The seven-speed dual-clutch ‘box also blows the nine-speed torque converter in the AMG out of the water - it’s far faster and more on-the-ball when left to its own devices. It’s arguably even more frustrating in its manual mode, though - it shifts up for you instead of hitting the limiter, and bizarrely, it’ll still kick down in some scenarios rather than holding your chosen gear. Doesn’t sound very ‘manual’, does it?
It’s a small blot on the car’s report card, however. From a performance perspective, it’s the clear winner out of these two. That’s not to say you can’t tell where your extra money has gone with the C43 - its cabin provides a cocoon of brushed metals and fine leather, and it definitely wins the badge war. The three-pointed star is always going to trump the Seat S, no matter how much bronze is added to the latter.
It’s all a question of what you’re looking for in a car - that’s why there probably isn’t going to be much - if any - buyer crossover between this pair. Judged purely on performance terms, though, the Cupra is the more enjoyable car to drive quickly on a back road.
Considering how much less expensive it is, you simply have to respect the Seat for that. We said not so long ago that anyone truly interested in driving is better off stretching to the C63 rather than going for its V6-powered baby brother. But if that’s not possible, the ST Cupra R might just be the next best thing.
Comments
One thing people also have to remember is that one will depreciate like crazy and the other will have the price on a steady decline.
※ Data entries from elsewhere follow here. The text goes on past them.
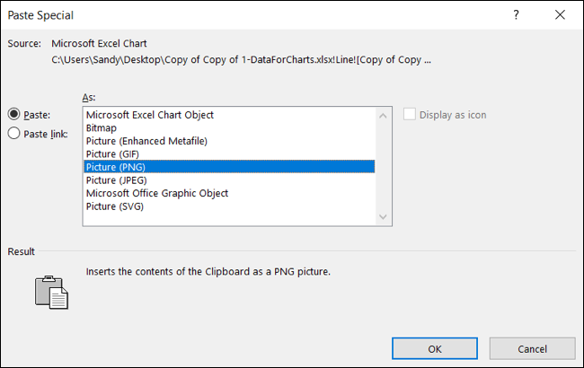Click the list's scroll up arrow
This screenshot has height=368, width=584.
coord(384,116)
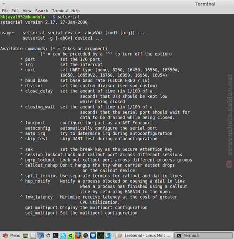Screen dimensions: 234x239
Task: Expand the window menu arrow in the title bar
Action: click(x=4, y=4)
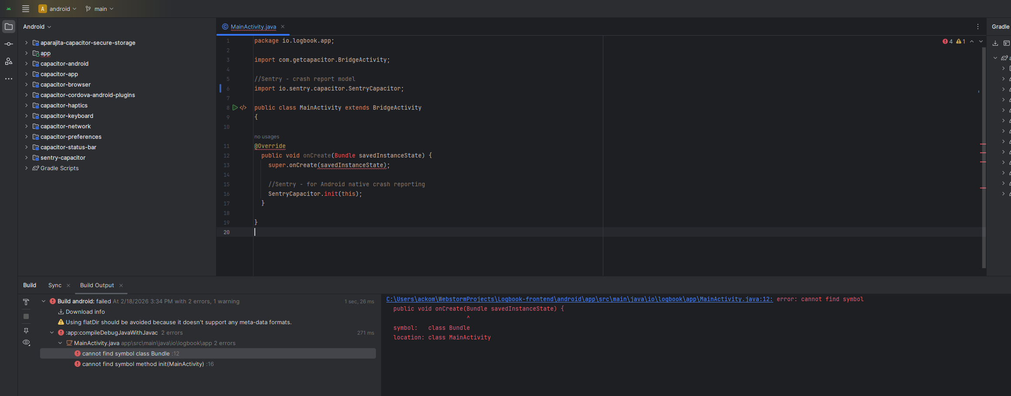This screenshot has height=396, width=1011.
Task: Open editor tab options three-dot menu
Action: pos(977,27)
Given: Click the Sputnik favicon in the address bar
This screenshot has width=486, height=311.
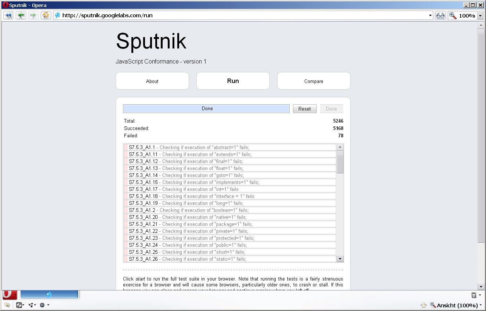Looking at the screenshot, I should [57, 15].
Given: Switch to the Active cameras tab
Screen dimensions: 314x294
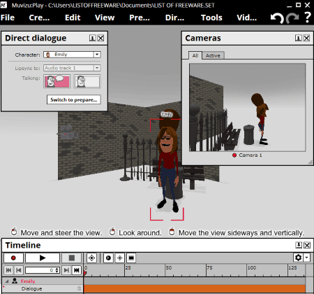Looking at the screenshot, I should click(213, 55).
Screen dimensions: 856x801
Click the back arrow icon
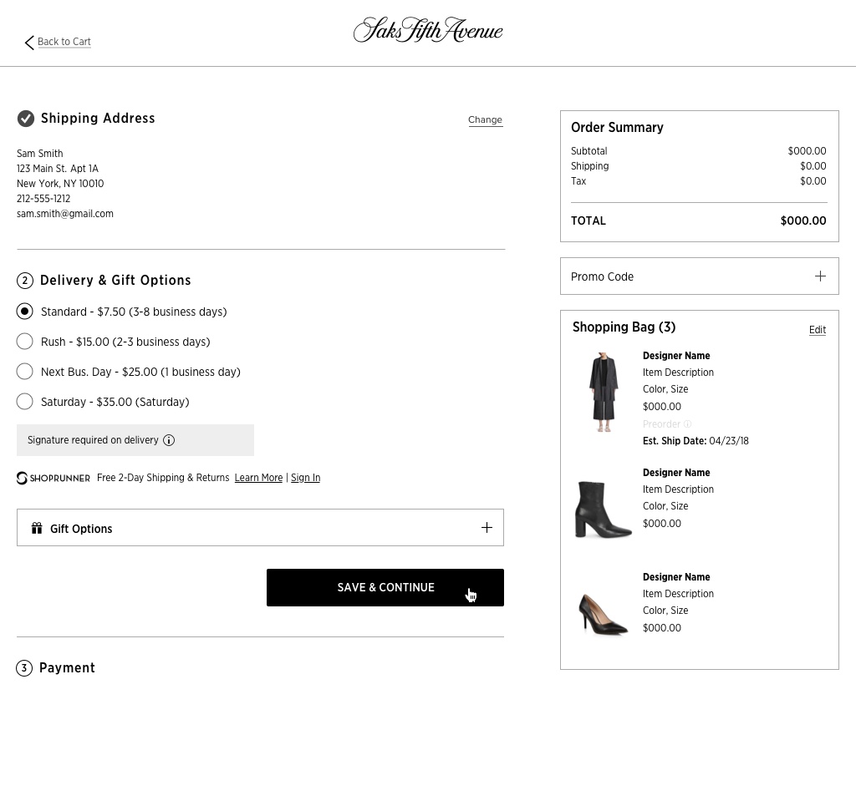pyautogui.click(x=29, y=43)
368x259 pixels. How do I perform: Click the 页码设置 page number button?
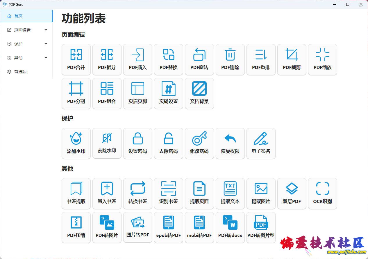click(x=169, y=93)
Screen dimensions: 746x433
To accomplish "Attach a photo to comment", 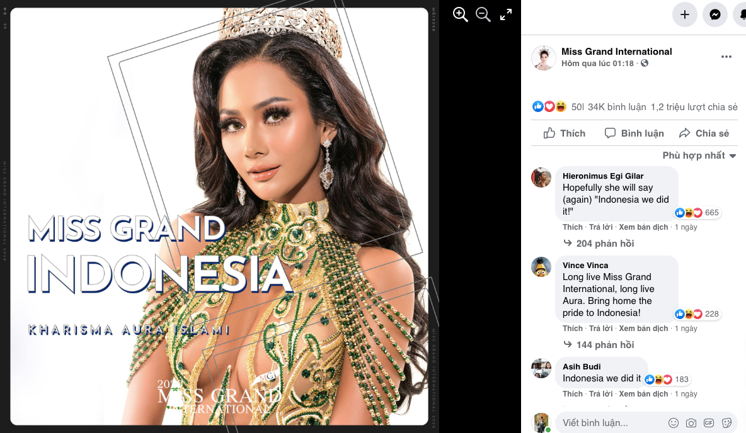I will (x=691, y=423).
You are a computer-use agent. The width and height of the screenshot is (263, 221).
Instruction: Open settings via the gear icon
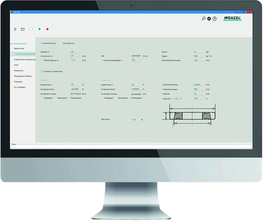(209, 19)
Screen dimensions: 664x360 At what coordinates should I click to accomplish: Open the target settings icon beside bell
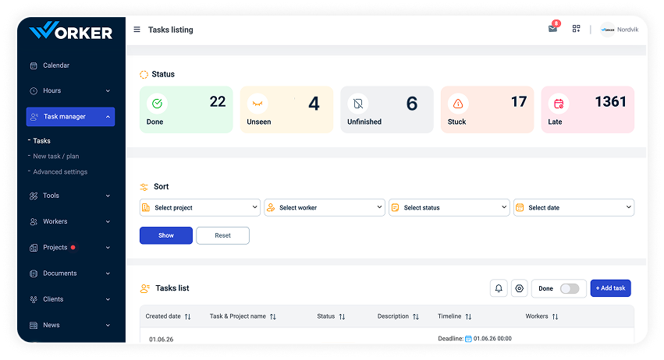pyautogui.click(x=519, y=288)
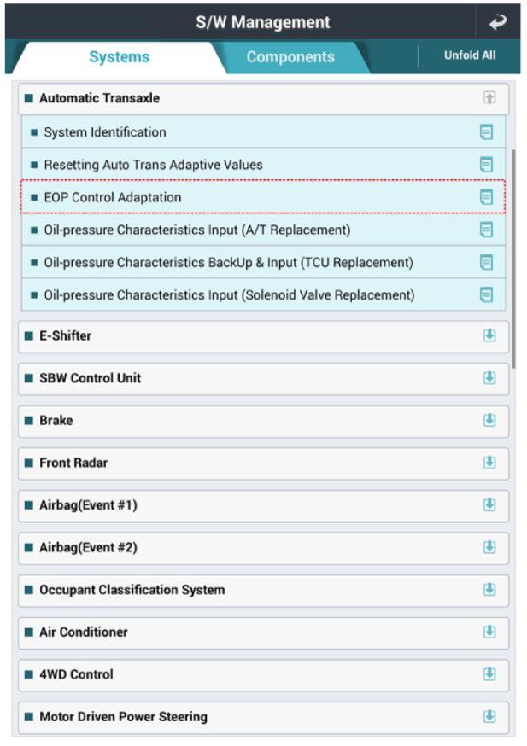Expand the E-Shifter section
The height and width of the screenshot is (746, 527).
pos(489,336)
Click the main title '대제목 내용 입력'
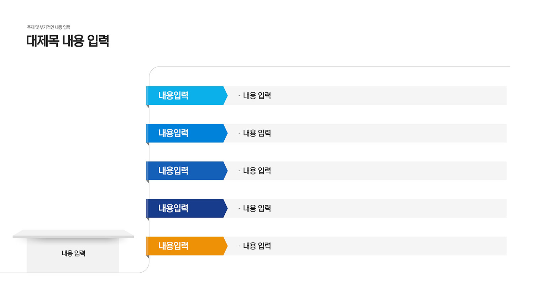This screenshot has width=534, height=300. click(x=68, y=41)
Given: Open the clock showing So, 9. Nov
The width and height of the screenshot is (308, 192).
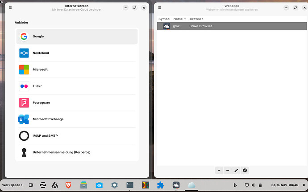Looking at the screenshot, I should click(x=285, y=185).
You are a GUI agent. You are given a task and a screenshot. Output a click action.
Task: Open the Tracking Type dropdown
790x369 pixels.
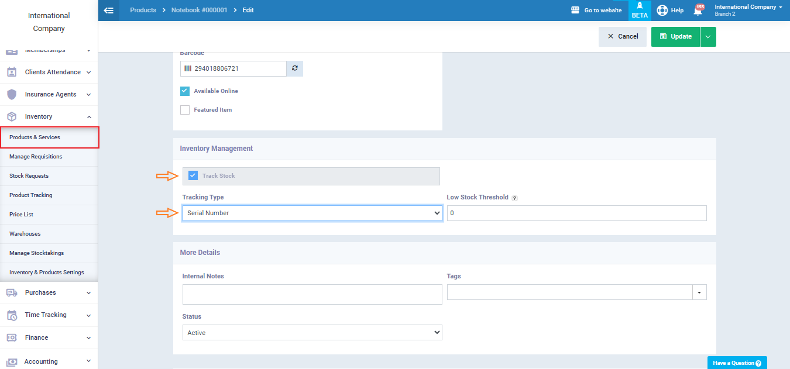312,213
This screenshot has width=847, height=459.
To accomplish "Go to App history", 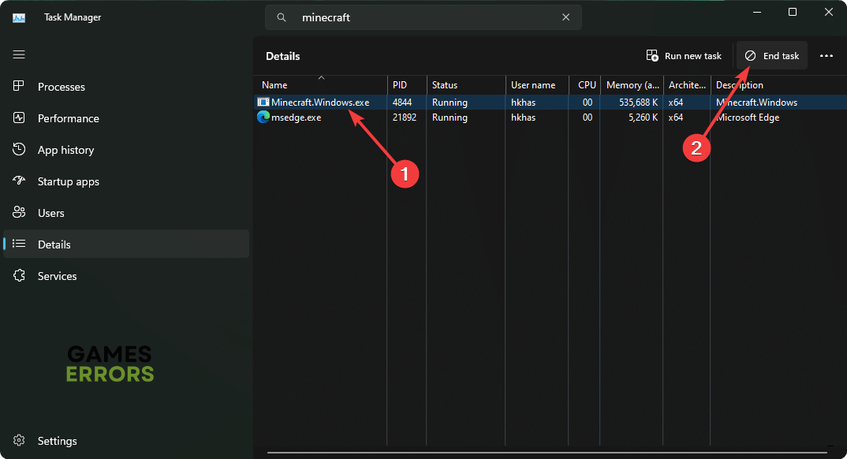I will click(65, 150).
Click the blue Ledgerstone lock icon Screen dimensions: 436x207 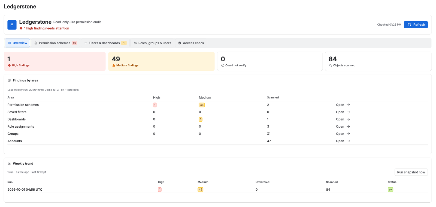[12, 25]
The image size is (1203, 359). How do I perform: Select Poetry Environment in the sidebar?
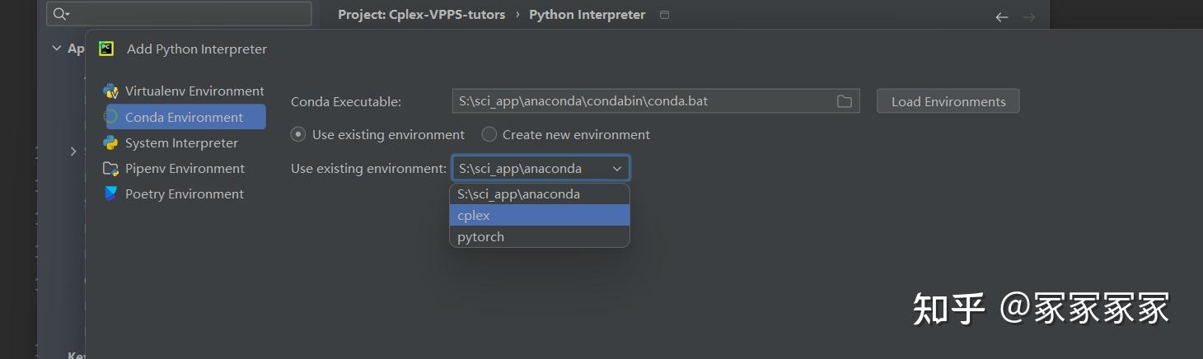coord(185,194)
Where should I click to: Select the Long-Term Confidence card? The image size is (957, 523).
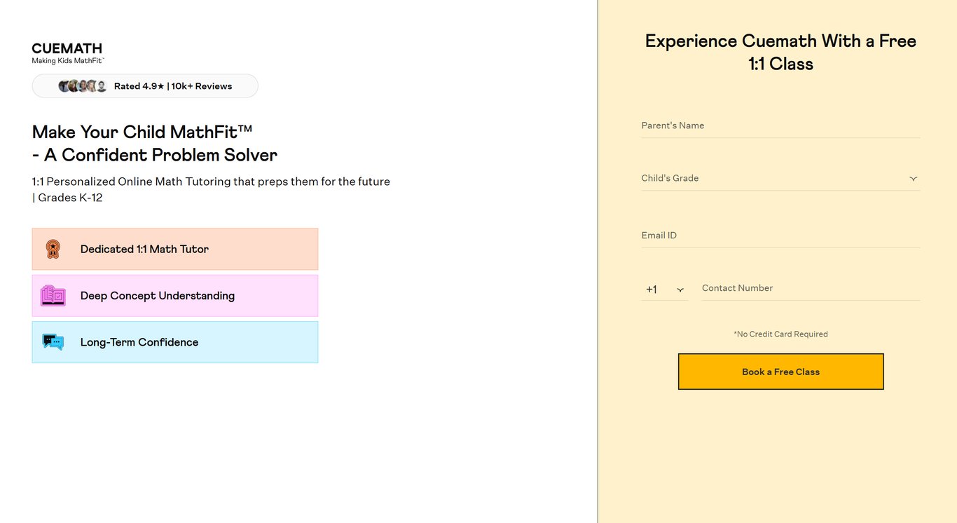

Assume you mean the Seat will depreciate like crazy, but a Mercedes with a big petrol engine isn’t going to hold its value brilliantly either
Who cares?
Cars aren’t made to make you money, they are a luxury
Neither is going to hold its value that well. Of course the Seat is always going to be less expensive, its new price is about half of the AMG (yes, more than half if you consider base price, but no one is going to buy an AMG without a single option). The cheapest AMG C-Class for sale in Germany right now is still 18.000€, and that one is 11 years old and beaten to death with 182.000 km on it. The cheapest Seat Leon Cupra from the same year is just 3k.